_Challenge 1_
Reproduce the lines of the records from the one containing "The height and" through the end of the records, inclusive, changing "Close" to "Exit" and leaving everything else as it is. Omit the pictures from your reply.

_Excerpted text_
# Fishraider fish of the month.



## Guest (Mar 4, 2007)

For all of you who remember the nice little cod I caught last month that got edged off the top of the podium, there is now a chance for you all to help me regain some faith.

I know I'm stooping to low levels here to try and get you all to feel sorry for me because of that nasty spider that tried to eat me, have pity, feel sorrow and help put a smile back on my poor poor pain ridden face.

Vote here. http://www.fishraider.com.au/Invision/index.php?showtopic=18696


----------



## Jimmyak (Aug 14, 2006)

Hahaha, this is low. But i fell for it so you'l get my vote just to make you feel better :roll: .


----------



## Guest (Mar 4, 2007)

Gunna need all the help I can get, would you believe a bloody kingy is 1 vote in front :roll:

NOT AGAIN!!!! ARRRRRRRRRGH!

:lol:


----------



## victor-victor (Jan 12, 2006)

now neck and neck!


----------



## Flump (Apr 17, 2006)

Now in the lead :wink:


----------



## aleg75 (Dec 20, 2005)

Can here the violin from here :lol: add one vote!


----------



## Biggera Yakker (Jan 25, 2007)

I'll vote too after that soap opera of a story!!!
Funda, you should be writing for Home and Away!!!


----------



## Squidder (Sep 2, 2005)

LOL, registered to the site, and have been informed that I am registered but cannot post, the stupid site doesn't even let me view threads now - anyone else get this?


----------



## Jimmyak (Aug 14, 2006)

Yeah Jason, same thing happened to me last night. You should be able to post and view in around an hour from when u registered. Make sure you go thru the link they send u thru email too.


----------



## Squidder (Sep 2, 2005)

Ahh ok, cheers Jamie, it's all alright now. :wink:

Just voted, current standings are:
Cod god 27 votes
Kingie 25 votes

Looking good Allan, you just need to hold out for another 5 or so hours and the reel is yours.


----------



## paffoh (Aug 24, 2006)

_Provided records_
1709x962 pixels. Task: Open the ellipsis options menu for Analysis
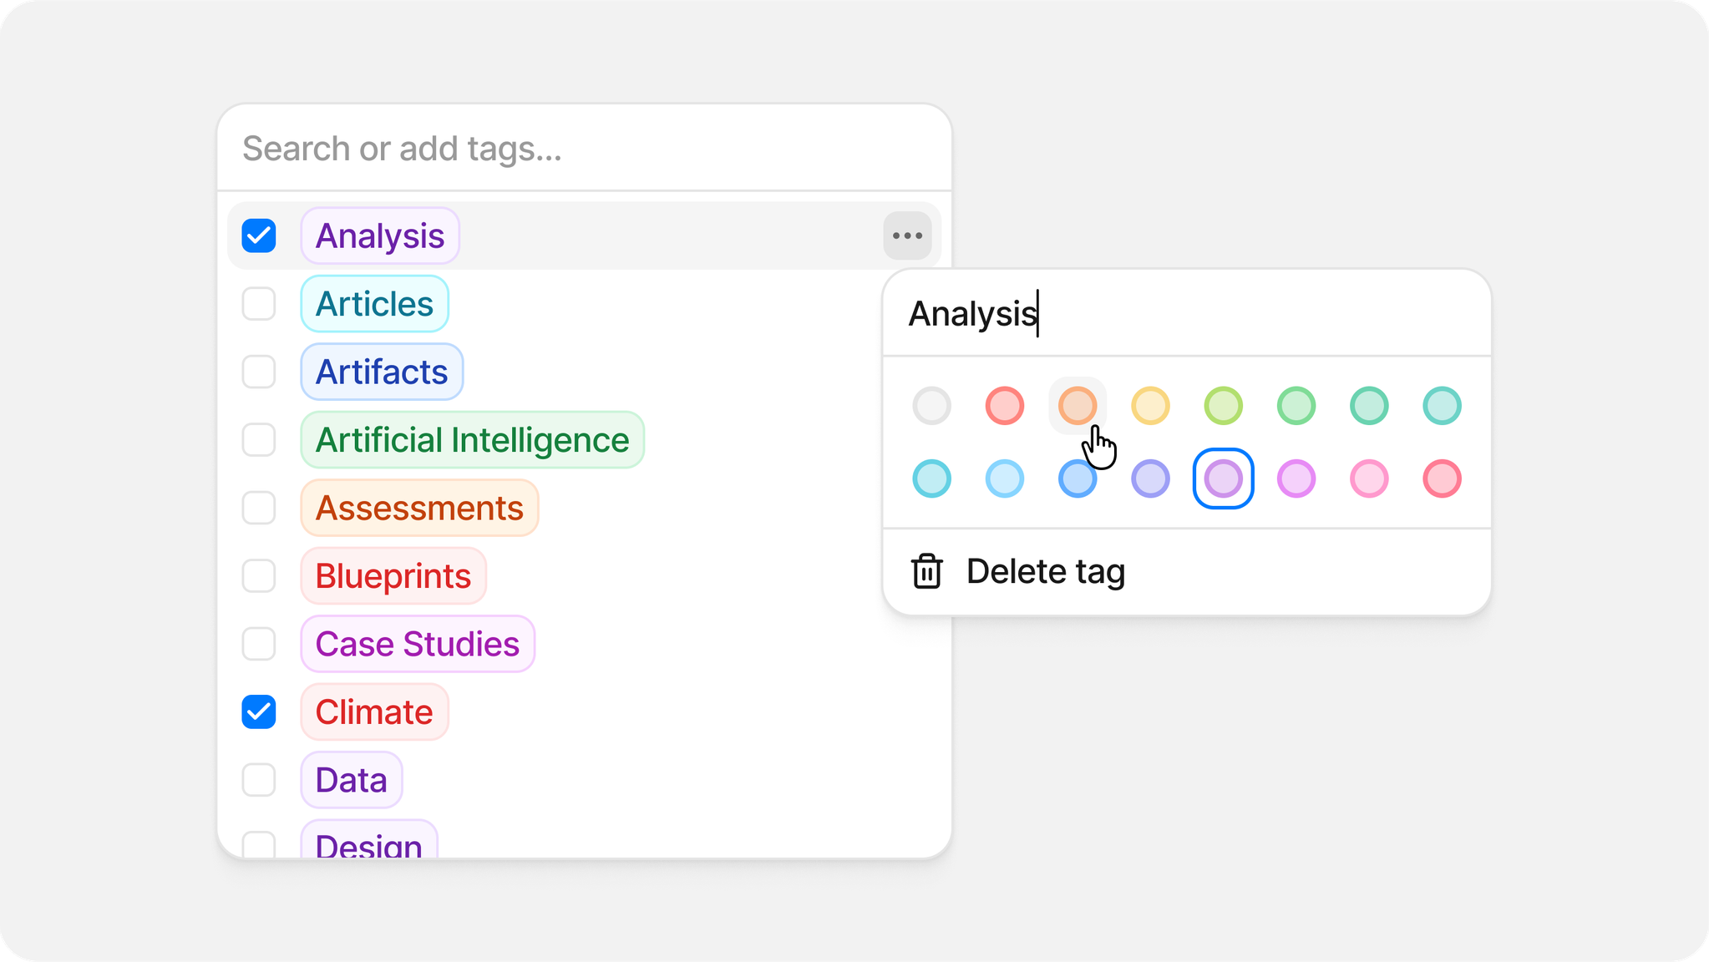coord(908,235)
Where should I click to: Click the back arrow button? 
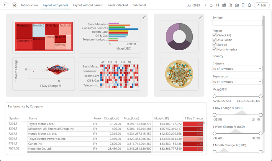pyautogui.click(x=5, y=5)
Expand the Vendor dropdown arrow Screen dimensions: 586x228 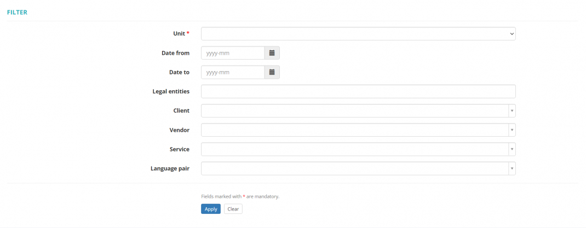click(512, 130)
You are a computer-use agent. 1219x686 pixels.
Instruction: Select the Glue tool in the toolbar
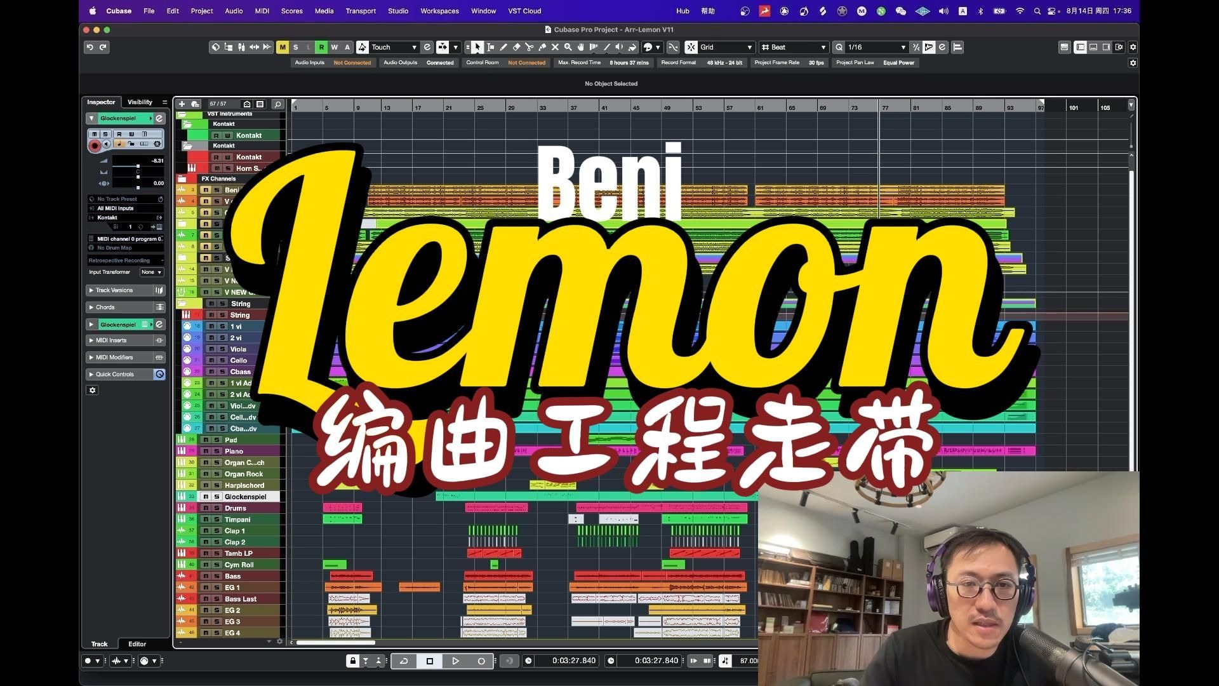542,47
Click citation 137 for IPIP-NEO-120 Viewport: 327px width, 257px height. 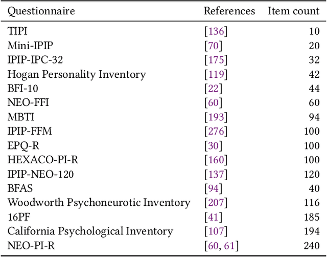tap(216, 174)
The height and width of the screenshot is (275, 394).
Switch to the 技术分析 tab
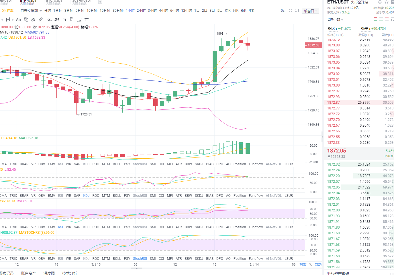[69, 273]
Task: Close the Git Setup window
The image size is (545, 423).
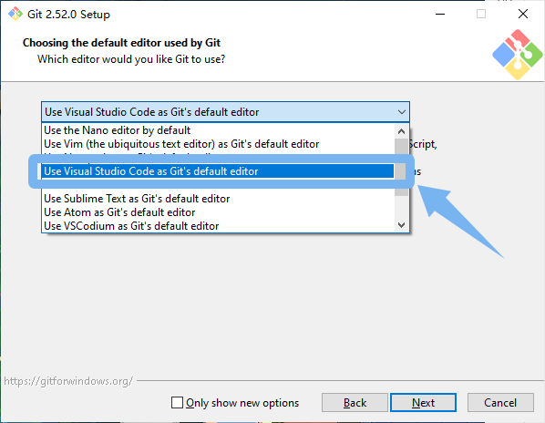Action: [523, 14]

_Challenge 2_
Summarize the forum thread in three sentences.

_Expected answer 1_
The height and width of the screenshot is (275, 394).
Switch to the 技术分析 tab
[69, 273]
Task: Exit the Git Setup window
The image size is (545, 423).
Action: [523, 14]

_Expected answer 2_
A guest asks forum members to vote for the cod they caught in the Fishraider fish of the month poll, jokingly appealing for pity and posting a link to the vote. Several members say they have voted, and the contest with a kingie is reported as neck and neck and then in the lead. After Jimmyak helps Squidder with a registration problem, Squidder votes and reports the cod ahead with 27 votes to the kingie's 25.